Ultimately, we see clients increase machine efficiency by faster programming and using advanced manufacturing equipment like welding robots and industrial 3D printers.
How does your product take advantage of 3MF?
Interoperability is key to the automated AM ecosystem. 3MF enables interoperability with products and services across the industry such that we are able to import geometries, lattices, and nests from other build preparation & design software and enhance interoperability with 3Dprinters. 3MF facilitates the import step where we take information from other SW into Oqton platform and the export step where we push info to the 3D printers.

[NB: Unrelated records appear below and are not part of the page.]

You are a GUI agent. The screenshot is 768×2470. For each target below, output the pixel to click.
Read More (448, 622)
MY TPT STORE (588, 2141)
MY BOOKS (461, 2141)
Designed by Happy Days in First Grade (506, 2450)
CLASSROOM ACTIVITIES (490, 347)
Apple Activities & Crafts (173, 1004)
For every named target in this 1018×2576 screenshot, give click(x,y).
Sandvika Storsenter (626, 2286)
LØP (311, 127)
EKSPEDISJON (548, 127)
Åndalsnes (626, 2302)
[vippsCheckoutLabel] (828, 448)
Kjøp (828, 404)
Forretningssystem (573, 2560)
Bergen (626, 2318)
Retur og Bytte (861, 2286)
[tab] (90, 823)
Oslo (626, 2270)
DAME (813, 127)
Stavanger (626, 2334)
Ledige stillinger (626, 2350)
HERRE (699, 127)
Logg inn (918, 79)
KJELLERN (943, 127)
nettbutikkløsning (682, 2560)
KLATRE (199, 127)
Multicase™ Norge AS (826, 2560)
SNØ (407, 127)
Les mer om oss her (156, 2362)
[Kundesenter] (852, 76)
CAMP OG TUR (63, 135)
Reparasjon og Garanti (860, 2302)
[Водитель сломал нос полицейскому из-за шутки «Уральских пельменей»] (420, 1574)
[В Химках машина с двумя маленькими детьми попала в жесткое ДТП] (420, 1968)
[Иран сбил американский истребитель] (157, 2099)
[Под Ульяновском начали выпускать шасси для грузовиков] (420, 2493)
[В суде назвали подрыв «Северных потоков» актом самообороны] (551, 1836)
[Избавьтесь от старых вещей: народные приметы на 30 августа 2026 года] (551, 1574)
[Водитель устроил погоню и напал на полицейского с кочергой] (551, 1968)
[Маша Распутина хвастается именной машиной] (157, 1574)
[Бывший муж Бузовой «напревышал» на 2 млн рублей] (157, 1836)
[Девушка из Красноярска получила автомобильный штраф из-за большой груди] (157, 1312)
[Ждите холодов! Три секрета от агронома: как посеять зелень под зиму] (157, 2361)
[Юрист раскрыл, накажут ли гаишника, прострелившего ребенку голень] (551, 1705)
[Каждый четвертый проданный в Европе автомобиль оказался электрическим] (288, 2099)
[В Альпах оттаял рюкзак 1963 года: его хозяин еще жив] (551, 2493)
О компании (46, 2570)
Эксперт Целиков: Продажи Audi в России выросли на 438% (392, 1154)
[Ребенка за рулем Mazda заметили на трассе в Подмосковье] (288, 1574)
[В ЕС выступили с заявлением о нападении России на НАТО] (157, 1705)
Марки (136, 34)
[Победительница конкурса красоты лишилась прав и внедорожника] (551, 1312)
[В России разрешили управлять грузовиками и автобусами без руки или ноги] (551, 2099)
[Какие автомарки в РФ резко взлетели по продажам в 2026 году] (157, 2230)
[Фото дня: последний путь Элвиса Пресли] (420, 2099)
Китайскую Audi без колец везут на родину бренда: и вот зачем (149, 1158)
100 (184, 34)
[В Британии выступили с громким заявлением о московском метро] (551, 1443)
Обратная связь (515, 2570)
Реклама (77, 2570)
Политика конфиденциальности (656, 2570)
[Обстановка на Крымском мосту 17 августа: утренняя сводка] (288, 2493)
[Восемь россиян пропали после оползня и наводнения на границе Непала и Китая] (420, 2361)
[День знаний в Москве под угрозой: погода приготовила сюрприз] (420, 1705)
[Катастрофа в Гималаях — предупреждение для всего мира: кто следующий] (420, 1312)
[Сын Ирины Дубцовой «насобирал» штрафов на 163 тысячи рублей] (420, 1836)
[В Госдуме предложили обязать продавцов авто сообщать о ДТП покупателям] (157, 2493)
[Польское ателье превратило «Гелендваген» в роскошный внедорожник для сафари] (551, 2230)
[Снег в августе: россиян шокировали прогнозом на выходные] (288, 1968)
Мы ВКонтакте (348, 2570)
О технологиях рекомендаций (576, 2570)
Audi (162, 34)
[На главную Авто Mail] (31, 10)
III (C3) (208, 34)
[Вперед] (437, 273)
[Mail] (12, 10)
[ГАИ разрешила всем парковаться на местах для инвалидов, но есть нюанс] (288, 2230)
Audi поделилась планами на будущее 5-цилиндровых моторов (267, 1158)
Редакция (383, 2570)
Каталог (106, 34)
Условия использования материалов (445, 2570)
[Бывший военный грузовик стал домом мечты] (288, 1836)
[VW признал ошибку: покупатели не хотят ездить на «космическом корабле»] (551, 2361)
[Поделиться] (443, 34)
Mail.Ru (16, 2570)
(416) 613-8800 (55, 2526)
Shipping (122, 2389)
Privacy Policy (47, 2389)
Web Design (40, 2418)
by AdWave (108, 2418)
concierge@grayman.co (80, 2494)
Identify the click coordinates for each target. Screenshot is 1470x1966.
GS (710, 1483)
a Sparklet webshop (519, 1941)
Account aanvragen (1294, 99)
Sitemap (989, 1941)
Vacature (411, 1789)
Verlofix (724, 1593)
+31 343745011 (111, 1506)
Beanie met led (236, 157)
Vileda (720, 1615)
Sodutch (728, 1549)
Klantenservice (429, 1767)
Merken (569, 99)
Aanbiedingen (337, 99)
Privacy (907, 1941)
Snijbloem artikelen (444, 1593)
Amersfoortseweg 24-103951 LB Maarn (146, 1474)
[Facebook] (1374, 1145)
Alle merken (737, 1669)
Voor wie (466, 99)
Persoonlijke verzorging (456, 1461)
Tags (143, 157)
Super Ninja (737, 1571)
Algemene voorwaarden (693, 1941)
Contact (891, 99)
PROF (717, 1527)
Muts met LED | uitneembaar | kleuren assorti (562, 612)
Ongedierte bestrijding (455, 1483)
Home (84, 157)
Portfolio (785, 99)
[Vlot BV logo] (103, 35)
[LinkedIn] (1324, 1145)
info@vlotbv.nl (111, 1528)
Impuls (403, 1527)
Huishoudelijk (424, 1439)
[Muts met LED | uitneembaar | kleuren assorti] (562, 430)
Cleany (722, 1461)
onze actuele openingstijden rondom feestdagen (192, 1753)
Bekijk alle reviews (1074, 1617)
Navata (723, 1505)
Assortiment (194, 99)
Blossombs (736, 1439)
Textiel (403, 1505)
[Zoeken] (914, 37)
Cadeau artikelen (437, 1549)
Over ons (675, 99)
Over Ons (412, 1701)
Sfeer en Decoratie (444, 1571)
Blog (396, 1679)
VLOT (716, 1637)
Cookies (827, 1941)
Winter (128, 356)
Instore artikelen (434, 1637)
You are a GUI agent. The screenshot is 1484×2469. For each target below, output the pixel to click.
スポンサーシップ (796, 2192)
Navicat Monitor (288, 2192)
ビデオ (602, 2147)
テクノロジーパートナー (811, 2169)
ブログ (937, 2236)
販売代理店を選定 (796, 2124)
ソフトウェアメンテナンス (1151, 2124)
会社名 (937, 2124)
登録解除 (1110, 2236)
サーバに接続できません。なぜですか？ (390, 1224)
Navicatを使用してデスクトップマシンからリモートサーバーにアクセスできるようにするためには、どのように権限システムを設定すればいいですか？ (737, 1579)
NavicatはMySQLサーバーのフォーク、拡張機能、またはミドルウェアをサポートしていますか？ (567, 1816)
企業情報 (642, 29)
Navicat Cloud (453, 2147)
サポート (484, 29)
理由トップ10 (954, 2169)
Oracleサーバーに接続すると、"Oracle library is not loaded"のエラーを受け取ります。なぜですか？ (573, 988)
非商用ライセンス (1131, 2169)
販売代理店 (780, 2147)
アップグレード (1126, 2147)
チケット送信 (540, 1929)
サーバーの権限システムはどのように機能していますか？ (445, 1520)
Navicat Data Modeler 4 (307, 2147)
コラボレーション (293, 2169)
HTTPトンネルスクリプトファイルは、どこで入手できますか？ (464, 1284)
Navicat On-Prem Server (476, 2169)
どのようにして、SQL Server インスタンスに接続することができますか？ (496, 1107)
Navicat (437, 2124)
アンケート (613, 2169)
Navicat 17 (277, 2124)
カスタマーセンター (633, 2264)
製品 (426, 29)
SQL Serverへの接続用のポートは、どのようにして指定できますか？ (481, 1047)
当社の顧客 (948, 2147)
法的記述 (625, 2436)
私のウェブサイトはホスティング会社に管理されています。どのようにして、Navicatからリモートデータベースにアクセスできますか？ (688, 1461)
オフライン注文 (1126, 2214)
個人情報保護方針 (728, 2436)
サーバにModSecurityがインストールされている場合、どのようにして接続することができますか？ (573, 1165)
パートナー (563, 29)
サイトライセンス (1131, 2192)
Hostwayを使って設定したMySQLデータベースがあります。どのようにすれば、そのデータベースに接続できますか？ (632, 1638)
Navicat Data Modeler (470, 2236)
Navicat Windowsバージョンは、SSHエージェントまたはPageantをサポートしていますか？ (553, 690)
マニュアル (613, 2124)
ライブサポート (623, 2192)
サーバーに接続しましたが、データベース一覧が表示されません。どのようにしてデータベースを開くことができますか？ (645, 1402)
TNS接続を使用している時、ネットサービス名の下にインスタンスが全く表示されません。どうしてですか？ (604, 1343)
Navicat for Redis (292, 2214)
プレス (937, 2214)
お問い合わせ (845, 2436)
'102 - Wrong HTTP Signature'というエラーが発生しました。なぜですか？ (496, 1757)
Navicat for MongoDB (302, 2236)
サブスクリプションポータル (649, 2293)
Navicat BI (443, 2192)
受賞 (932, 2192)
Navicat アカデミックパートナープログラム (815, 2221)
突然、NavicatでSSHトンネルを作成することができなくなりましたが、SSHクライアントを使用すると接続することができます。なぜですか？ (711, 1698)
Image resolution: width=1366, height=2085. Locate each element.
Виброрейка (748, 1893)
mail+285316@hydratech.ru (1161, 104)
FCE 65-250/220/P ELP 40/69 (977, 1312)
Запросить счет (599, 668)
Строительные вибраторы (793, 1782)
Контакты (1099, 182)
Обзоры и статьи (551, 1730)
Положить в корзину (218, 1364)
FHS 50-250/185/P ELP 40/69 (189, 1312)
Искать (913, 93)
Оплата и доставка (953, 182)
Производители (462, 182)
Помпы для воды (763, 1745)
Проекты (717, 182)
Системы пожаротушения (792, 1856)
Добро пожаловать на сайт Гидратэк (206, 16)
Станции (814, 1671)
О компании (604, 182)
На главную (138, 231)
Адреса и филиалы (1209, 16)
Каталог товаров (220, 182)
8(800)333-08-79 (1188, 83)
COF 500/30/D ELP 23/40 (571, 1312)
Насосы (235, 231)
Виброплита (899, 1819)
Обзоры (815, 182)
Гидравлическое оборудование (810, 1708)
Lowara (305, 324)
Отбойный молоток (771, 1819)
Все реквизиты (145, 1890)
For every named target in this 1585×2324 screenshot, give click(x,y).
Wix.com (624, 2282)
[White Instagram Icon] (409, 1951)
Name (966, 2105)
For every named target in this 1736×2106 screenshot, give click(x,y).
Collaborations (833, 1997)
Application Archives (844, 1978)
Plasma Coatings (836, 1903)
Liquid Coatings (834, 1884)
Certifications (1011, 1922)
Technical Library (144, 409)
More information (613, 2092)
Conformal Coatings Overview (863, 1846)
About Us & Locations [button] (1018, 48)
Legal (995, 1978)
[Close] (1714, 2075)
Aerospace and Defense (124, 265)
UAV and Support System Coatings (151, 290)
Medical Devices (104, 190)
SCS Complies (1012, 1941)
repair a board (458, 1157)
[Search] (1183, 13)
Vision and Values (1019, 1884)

The 3MF format also makes it easier for end customers to use different brands of software and 3D printers, and combine CAM, MES, and IOT in one brand-agnostic platform.
Why do you feel 3MF is important to the 3D Printing/AM ecosystem?
A common file format helps software and hardware connect and speak the same language to each other.
At Oqton, we are using the 3MF format as a standard printers to help us “talk” to printers. We use it to exchange information with other software, as well. It is useful because it can handle 3Dgeometries, lattices, colors, and slices. This enables the end customer to move all types of information between different systems, software, and hardware.
The ultimate vision would be if everybody in the industry moves to a common standard. If everyone adopts one file format, it would make it easier for people, less work for developers, and end-users can use multiple brands without incurring interoperability challenges.
What exciting developments do you expect to see in 3D Printing/AM over the coming months or years?
The trends coming round the corner include, a big shift in focus from hardware to software, which includes the move to cloud-based platforms, and the use of AI to automate that process.
IoT connected machines produce lots of data, which in turn requires machine learning AI as the only way to process all that information. Operations will therefore rely more and more on automation to manage their workflows. How to up-skill their current workforce to take on new work responsibilities and work with automation is, therefore, both a coming trend and a challenge for the industry at large.
We also see a shift in manufacturing from using 3D printing just for prototyping towards its use within actual production. AM technologies will continue to scale towards production, but still be used ubiquitously for prototyping.
Finally, another trend we see is in areas of integration. Oqton has architected, developed, and built our end-to-end platform from scratch. In doing so, we have solved a lot of difficult problems and combined powerful data processing and management with a clean and intuitive interface. We feel that open-source industry standards such as 3MF, help enable this trend through interoperability.